A home seller who turns a 180 could also be treading murky ethical waters, backing out of an accepted offer because a better one came along. Still, just because home sellers want to back out of a deal doesn’t mean they can unless they do so carefully. So when are they free and clear?

The 5 times a home seller can back out of a sale

Sellers can back out of a home sale without ramifications in the following instances:

  • The contract hasn’t been signed. Before a contract is officially signed, a seller can kibosh a deal at anytime (that’s what happened to me).
  • The contract is in the five-day attorney review period. Most home sales involve the use of a standard real estate contract, which provides a five-day attorney review provision. During this time, the seller’s attorney or the buyer’s attorney can cancel the contract for any reason. This allows either party to back out without consequence. Although the seller can legally back out during an attorney review period, it’s not very common.
  • The seller planted an escape hatch in the contract. Sellers can place addendums within the contract that say they can back out without penalty—like a contingency that they have to find a new place where they want to live first.
  • The buyer doesn’t adhere to the contract terms. One common buyer issue is the buyer failing to secure a mortgage in a certain time frame. If sellers don’t want to wait around for the buyers to find financing elsewhere, they can move on.
  • The buyer requests repairs the seller is unwilling to do. When home buyers get a home inspection, they’ll often request that sellers make repairs based on that report, or issue a “repair credit” to cover those costs. The thing is, sellers can always refuse—a move that could “constructively cancel” the real estate contract. In essence, the seller forces the buyer’s hand, since constructive cancellation requires the buyer to either back off on the requests or back out of the deal, says Brian J. Thompson, a CPA and attorney in Chicago.

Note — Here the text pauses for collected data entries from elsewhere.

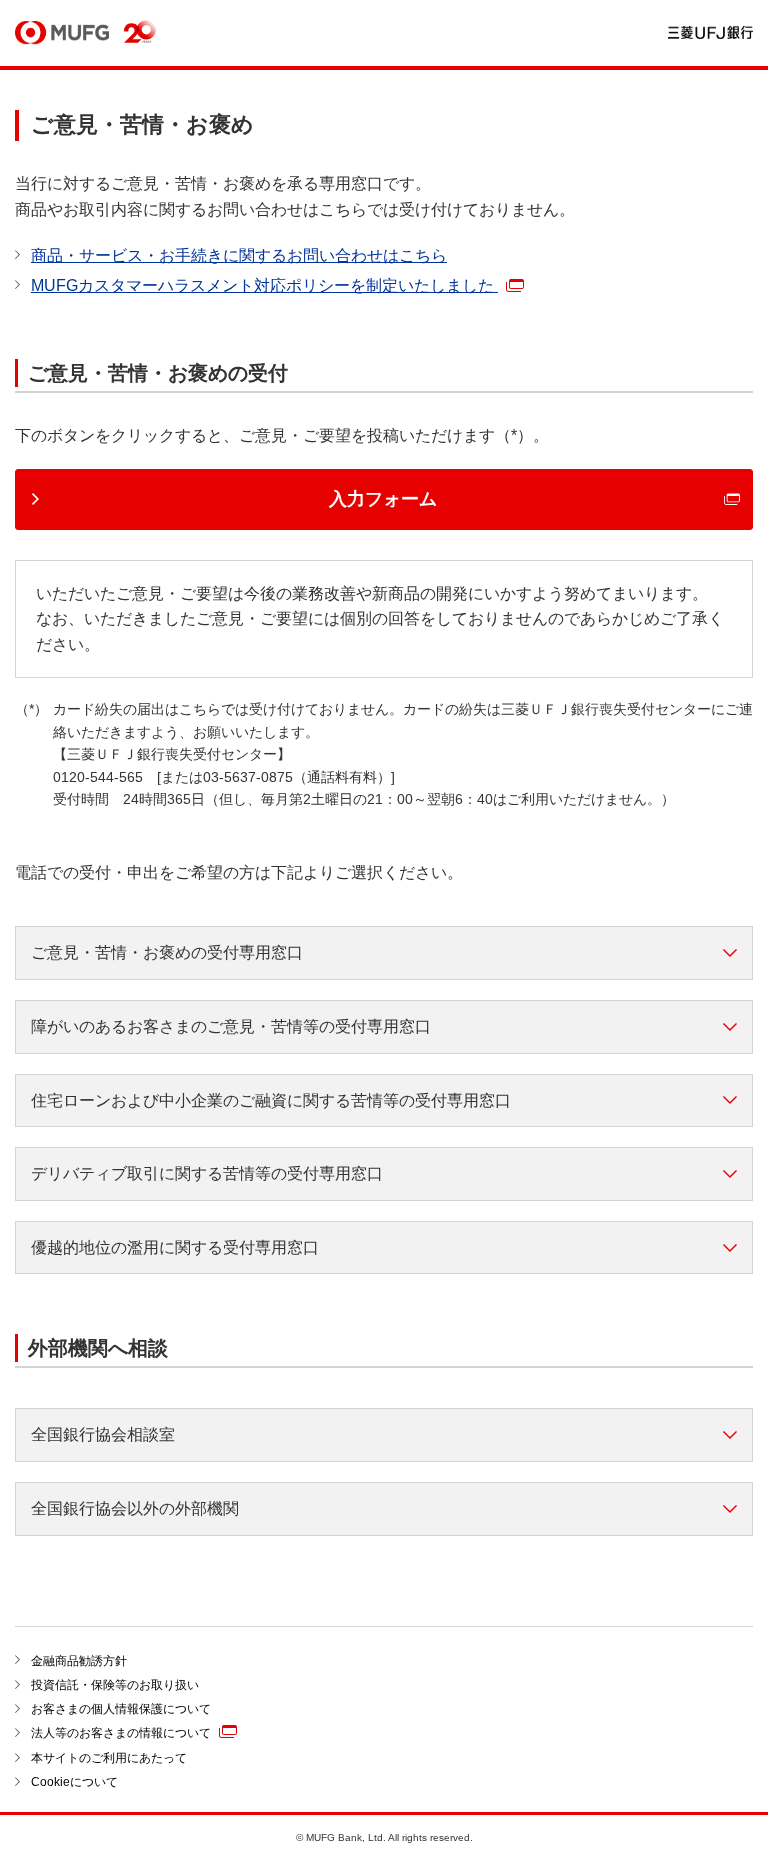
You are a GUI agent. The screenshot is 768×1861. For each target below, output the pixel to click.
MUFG (62, 33)
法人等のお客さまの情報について (121, 1734)
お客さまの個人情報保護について (121, 1709)
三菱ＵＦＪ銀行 (710, 33)
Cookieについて (74, 1782)
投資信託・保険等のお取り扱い (115, 1685)
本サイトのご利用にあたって (109, 1758)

When a home seller can’t back out of a sale

But aside from the above reasons, once a real estate transaction has a fully executed purchase agreement that’s past the five-day mark, it’s not that easy for a seller to flake out. Are there serious consequences if a seller reneges on a deal right before closing? “Most definitely,” says Denise Supplee, operations director of SparkRental.

That’s because in the laws governing real estate transactions, there’s something called a “specific performance” provision. This entitles buyers to force the seller to honor their obligations under the contract. It entails taking the seller to court and forcing the completion of the sale.

The problem with this route is it takes time and money for a buyer to enforce, and most home buyers don’t want to wait a few years to get into a new home while their cash deposit sits in escrow. Most buyers would probably let it go, says Gary Lucido, president of Chicago’s Lucid Realty.

Yet that doesn’t mean a buyer has to just let a flip-flopping seller walk away scot-free. Instead, a jilted buyer can sue for damages from the seller for breach of contract. The lawsuit can include recouping monies the buyer spent on temporary housing (especially if the buyer sold an old home to buy the new home) and costs for storing furniture. Monetary damages could also include legal costs as well as inspection, survey, and HOA application fees.

For sellers facing such a scenario, “usually the easiest path is to pay the buyer the amount that makes them whole again,” advises Carl Gentile of Gentile & Associates in New York City. So, feel free to pursue this route if you feel wronged and want the seller to make amends.